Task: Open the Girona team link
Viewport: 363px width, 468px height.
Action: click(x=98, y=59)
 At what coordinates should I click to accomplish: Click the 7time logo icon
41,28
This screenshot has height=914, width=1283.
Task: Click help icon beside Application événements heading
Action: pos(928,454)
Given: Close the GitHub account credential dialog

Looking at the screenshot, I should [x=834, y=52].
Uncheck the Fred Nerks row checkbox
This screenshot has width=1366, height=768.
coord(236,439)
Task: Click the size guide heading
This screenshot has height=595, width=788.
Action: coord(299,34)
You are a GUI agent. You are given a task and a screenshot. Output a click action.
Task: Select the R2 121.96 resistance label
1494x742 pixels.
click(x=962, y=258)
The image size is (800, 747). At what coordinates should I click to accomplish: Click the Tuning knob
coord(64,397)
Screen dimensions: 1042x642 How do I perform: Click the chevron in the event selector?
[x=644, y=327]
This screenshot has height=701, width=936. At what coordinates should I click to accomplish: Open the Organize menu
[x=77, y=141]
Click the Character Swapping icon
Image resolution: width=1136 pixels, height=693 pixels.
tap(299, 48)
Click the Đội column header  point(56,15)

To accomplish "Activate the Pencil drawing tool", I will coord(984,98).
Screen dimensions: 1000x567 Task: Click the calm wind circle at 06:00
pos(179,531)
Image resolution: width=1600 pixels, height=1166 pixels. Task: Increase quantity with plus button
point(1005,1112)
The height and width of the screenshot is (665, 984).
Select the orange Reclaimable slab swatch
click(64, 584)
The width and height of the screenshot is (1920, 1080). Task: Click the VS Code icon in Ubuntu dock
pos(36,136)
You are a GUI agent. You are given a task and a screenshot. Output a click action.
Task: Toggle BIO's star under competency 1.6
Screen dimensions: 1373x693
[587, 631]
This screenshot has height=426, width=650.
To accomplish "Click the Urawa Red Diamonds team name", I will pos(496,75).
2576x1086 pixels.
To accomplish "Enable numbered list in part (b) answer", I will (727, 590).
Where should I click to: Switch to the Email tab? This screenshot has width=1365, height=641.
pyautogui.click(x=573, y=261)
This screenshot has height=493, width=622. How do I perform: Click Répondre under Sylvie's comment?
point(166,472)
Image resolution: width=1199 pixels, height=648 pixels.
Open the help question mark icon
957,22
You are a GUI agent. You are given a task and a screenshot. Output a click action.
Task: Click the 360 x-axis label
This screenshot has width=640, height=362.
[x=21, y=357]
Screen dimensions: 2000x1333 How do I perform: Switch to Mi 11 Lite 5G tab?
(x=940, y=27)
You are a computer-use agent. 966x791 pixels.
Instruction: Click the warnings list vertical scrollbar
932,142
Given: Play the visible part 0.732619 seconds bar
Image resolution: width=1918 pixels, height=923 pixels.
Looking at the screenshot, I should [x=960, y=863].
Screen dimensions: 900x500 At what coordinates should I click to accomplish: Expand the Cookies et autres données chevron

══════════════════════════════

» **Prompt**:
Return each line from the material that includes the string "label".

» **Finished exercise**:
Task: Select the R2 121.96 resistance label
Task: Click the 360 x-axis label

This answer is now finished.